# Down Pipe recomendations?



## ejs35 (Aug 30, 2012)

I have an 05 225hp 1.8 quattro TT. I'm looking for a down pipe and exhaust that will add some power, but not be too loud. I like the Milltek non res exhaust, but from what I understand there isn't a matching 2.5 inch downpipe. Anybody have any exprience with this, or recomendations for a good fit? Thanks.


----------



## Neb (Jan 25, 2005)

Why not go custom? For the price of a full out of the box turbo back you may as well get something fully stainless and support a local shop.


----------



## TheDeckMan (Sep 26, 2004)

ejs35 said:


> I have an 05 225hp 1.8 quattro TT. I'm looking for a down pipe and exhaust that will add some power, but not be too loud. I like the Milltek non res exhaust, but from what I understand there isn't a matching 2.5 inch downpipe. Anybody have any exprience with this, or recomendations for a good fit? Thanks.

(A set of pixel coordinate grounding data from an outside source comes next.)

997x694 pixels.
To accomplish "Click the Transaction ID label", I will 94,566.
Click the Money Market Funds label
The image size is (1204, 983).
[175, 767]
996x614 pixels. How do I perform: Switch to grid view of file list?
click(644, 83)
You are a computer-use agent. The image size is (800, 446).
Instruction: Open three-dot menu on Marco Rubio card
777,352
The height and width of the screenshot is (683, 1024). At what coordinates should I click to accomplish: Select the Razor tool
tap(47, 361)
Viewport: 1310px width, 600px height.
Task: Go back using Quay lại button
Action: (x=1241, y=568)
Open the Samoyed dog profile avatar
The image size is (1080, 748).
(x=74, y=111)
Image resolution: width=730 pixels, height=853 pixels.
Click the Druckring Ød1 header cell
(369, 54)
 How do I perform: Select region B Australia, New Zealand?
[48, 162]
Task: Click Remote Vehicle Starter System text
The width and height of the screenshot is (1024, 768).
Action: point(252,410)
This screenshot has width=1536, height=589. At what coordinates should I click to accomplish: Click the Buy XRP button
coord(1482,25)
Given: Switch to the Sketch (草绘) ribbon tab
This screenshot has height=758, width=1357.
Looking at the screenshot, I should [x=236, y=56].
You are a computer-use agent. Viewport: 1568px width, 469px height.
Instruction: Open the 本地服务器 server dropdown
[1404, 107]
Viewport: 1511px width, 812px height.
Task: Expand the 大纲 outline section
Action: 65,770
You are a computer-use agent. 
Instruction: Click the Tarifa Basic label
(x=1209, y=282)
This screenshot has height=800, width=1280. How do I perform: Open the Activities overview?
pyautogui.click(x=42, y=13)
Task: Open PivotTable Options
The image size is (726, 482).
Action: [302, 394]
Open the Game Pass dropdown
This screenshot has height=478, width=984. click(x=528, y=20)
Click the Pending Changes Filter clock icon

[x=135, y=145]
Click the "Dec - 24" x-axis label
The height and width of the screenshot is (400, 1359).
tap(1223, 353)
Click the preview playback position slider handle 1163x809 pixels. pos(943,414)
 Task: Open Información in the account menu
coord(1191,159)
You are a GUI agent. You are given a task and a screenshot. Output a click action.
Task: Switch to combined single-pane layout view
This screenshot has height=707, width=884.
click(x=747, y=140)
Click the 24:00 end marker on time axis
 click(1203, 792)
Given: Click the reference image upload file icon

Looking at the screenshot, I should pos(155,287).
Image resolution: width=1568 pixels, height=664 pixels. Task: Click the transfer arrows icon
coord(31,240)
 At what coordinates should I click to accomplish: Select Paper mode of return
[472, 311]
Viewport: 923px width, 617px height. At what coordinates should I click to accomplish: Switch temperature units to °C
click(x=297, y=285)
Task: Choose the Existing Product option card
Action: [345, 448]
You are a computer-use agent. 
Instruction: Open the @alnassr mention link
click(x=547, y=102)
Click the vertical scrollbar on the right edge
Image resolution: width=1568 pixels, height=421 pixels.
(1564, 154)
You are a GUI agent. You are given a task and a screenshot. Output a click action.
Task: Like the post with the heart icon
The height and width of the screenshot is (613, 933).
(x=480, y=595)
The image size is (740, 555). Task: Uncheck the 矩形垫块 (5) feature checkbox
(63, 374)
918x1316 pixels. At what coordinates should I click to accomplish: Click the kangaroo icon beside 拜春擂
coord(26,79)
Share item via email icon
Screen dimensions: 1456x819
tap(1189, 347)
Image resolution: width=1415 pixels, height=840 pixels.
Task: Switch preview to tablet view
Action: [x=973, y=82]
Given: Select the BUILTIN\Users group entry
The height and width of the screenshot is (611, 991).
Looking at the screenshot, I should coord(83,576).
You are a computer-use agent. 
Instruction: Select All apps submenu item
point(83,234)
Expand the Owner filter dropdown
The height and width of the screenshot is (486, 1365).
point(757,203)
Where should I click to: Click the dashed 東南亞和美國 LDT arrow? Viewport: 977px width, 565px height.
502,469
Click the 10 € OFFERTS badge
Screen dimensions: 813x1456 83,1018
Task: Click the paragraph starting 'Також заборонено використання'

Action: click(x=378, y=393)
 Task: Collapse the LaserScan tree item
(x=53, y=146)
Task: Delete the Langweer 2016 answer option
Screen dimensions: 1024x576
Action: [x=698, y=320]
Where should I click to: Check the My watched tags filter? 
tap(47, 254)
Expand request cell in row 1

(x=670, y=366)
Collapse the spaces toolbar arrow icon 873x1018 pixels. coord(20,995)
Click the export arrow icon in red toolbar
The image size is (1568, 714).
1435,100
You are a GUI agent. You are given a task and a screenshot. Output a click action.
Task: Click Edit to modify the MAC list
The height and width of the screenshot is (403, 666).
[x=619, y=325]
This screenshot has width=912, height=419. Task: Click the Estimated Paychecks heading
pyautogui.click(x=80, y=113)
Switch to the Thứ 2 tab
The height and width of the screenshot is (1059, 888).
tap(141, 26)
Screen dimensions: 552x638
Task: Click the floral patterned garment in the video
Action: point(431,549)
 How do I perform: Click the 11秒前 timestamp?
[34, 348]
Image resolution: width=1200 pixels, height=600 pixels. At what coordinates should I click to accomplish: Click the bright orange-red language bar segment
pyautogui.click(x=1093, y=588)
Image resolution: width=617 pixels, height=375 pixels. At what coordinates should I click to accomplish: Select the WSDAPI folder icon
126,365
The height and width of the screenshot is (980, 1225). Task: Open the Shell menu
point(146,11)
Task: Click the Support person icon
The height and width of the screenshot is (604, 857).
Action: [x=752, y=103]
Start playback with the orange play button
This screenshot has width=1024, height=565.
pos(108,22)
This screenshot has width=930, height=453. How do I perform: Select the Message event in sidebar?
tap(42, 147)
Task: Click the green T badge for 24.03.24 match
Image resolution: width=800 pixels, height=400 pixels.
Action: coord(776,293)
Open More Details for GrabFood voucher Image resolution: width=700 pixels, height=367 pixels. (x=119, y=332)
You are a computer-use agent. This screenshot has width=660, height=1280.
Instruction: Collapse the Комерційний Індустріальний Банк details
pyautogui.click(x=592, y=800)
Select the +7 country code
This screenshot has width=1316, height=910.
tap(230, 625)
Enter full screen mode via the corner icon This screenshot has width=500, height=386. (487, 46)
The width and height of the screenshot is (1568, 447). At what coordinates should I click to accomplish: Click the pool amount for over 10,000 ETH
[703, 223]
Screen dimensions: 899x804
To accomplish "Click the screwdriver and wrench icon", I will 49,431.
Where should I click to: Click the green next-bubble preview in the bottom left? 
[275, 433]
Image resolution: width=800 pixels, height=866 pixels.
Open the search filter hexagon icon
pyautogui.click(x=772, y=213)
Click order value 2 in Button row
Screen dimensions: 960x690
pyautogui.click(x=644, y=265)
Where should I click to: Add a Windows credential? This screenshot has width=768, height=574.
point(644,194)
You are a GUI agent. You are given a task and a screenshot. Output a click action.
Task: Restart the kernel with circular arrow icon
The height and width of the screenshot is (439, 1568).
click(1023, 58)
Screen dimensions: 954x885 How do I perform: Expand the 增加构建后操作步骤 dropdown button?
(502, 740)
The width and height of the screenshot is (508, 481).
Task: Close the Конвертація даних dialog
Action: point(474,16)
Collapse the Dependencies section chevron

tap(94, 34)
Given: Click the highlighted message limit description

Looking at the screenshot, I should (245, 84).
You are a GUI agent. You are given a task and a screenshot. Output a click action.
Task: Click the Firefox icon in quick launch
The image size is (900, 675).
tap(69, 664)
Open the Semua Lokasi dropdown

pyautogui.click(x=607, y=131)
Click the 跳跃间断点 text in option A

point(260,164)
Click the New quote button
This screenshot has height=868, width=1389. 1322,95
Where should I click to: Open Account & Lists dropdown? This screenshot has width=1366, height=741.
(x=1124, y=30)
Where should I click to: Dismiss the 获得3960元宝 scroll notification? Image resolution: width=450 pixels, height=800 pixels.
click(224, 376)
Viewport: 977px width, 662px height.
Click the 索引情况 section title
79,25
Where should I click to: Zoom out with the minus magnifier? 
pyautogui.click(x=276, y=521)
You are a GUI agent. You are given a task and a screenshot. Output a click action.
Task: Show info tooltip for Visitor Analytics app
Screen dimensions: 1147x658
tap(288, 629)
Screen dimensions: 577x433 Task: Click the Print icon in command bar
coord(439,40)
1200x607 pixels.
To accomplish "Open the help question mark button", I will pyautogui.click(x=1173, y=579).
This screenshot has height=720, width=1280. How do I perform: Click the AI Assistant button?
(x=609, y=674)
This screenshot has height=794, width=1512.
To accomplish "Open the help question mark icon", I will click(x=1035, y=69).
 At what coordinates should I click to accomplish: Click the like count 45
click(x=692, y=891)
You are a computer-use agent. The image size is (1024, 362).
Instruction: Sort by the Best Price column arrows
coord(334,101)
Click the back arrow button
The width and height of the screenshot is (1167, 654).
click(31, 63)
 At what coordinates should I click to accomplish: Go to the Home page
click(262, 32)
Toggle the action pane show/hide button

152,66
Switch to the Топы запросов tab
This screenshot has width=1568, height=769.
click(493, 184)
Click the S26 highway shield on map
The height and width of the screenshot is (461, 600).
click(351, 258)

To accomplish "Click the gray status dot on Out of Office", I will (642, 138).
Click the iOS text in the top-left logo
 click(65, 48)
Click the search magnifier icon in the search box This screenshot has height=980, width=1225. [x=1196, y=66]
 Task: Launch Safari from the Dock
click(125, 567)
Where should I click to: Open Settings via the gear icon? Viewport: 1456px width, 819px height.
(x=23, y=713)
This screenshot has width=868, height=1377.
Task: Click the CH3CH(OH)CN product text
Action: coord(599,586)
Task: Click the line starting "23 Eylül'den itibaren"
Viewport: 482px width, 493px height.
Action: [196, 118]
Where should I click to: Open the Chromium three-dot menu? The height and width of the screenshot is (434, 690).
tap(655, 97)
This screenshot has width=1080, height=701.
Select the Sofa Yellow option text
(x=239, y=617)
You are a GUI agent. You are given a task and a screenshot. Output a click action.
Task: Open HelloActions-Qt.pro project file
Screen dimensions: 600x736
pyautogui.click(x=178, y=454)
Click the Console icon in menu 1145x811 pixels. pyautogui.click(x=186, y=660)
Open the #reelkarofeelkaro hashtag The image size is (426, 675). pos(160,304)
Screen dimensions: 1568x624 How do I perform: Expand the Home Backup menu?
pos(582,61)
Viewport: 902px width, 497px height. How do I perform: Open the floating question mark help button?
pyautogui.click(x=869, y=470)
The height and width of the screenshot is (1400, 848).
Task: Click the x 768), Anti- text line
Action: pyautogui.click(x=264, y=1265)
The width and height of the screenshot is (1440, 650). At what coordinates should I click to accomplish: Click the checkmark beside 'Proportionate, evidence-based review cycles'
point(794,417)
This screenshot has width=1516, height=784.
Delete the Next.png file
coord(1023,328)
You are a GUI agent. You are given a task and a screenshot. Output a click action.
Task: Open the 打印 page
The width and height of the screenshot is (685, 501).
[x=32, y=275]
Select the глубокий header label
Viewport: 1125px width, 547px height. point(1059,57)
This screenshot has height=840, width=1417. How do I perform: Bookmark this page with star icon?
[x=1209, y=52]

42DD Down pipe and whatever exhaust you prefer. I have a Borla SS exhaust and I have no problems with noise or longevity. 42DD does make a real nice full turbo back system too!


----------



## VWJon77 (Apr 29, 2007)

I have the 42DD Down pipe and love it has a nice sound. it gave me some more power to 
http://store.42draftdesigns.com/Audi-TT-225-3-Downpipe--Street-Series_p_119.html


----------



## ejs35 (Aug 30, 2012)

Thanks for the suggestion! I see the its a 3 inch down pipe. Does fitting it with a 2.5 inch exhaust have the potential for any problems?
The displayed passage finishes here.